First let me deal with the provocative topic: should the Bible be kept or deleted? I suppose this statement may be provocative hyperbole for “is the Bible still relevant or is it irrelevant?” However I received no clear indication that the title was not meant literally so let me talk to the title from point of view that “delete” really means delete. There are many book ancient and modern which I do not think either edifying or helpful, but that does not mean I would like to see them deleted. Even a badly written book can serve as an example on how not to write. Books that I believe wrong-headed or advocate destructive behavior can still raise important questions. My love of books, my desire for freedom, and my personal commitment to try to find the truth about important questions make me hesitant to destroy any book. Given my perspective, it was a surprise to me that several in the audience (perhaps 3-4 out of 25) had voted for deletion of the Bible. It was a surprise because I had great difficulty reconciling their view that the Bible was such an extraordinarily dangerous book that it ought to be deleted with my own investigation of the contents.

So what about the lecture itself? Had I given the lecture, I would have discussed the history of the Biblical texts and the scholarship surrounding the early manuscripts, the use of the texts by the early Christians and the eventual collection of the sacred Christian writings into the New Testament canon. I would have then gone on to compare and contrast good and bad behaviors that have come out of the application of the principles in these writings from the earliest days to the present.

Docilla did very little of this. It was impossible for me to understand where she stood on these basic questions or even to glean the key facts about the archeological and textual evidence for the historicity of the Bible from her lecture. Furthermore she spent a disproportionate amount of time on extra-biblical writings such as the gospel of Thomas.

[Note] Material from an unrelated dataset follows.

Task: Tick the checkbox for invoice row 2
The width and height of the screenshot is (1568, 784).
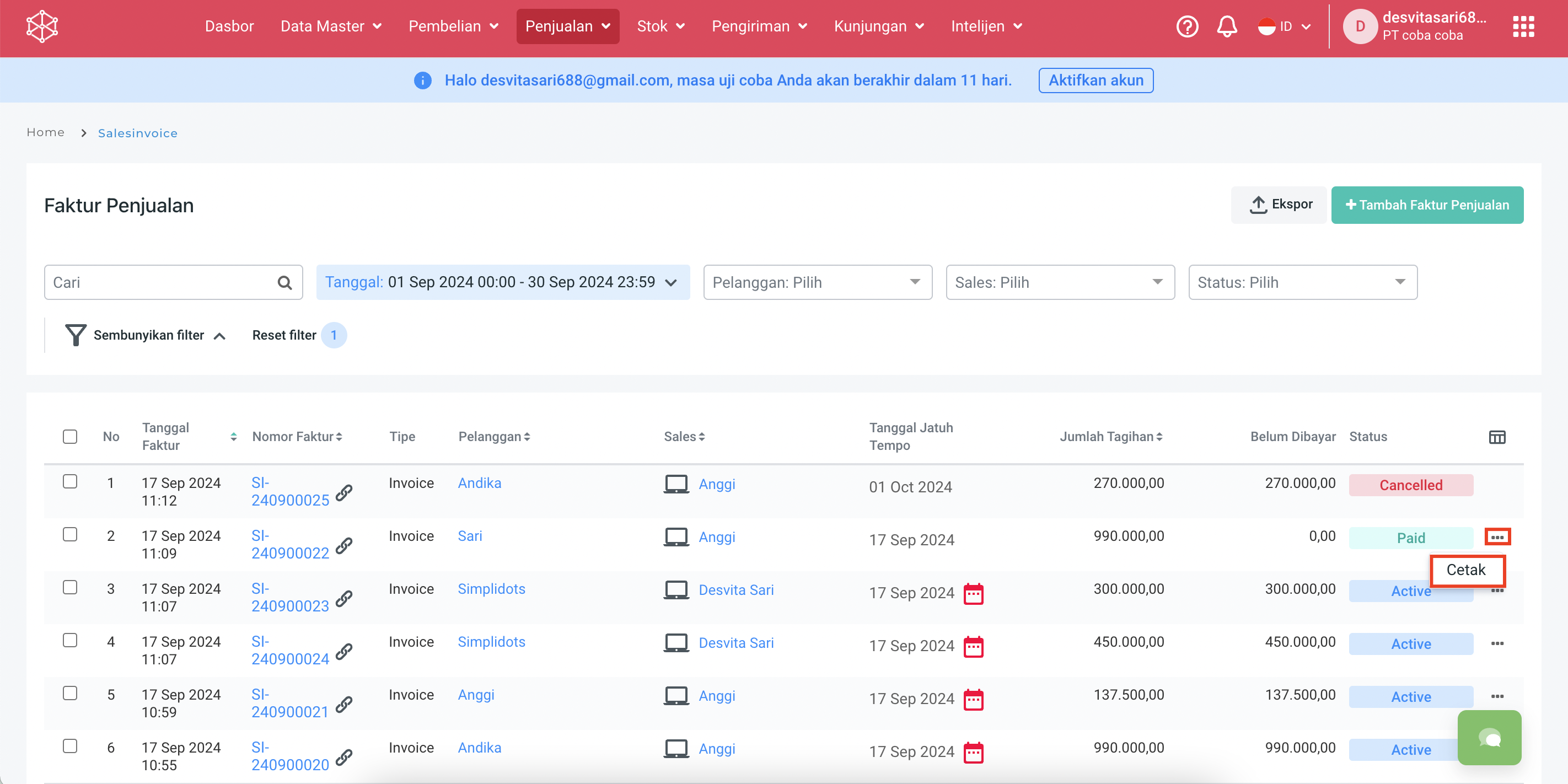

Much of the talk centered on the theme that one cannot interpret the Biblical text (or any text I suppose) unless one has the right metaphor to unlock the meaning. I don’t deny that metaphors can be useful in gaining understanding. A metaphor is useful because we can take something concrete and use it to help understand something that is abstract. Yet much of what she described extracted arcane conclusions out of New Testament writings while ignoring what seems plain and straight forward.

On reflection, The Lecture was not a lecture at all, but rather one long story. I’m not completely sure if the story was a work of fiction or non-fiction and perhaps in the mind of Docilla that distinction is not very clear. I suppose there are many benefits to Postmodern thinking that treats everything as a story. But if our passion for story makes us lose sight of what is true and false, I think we have lost a great deal.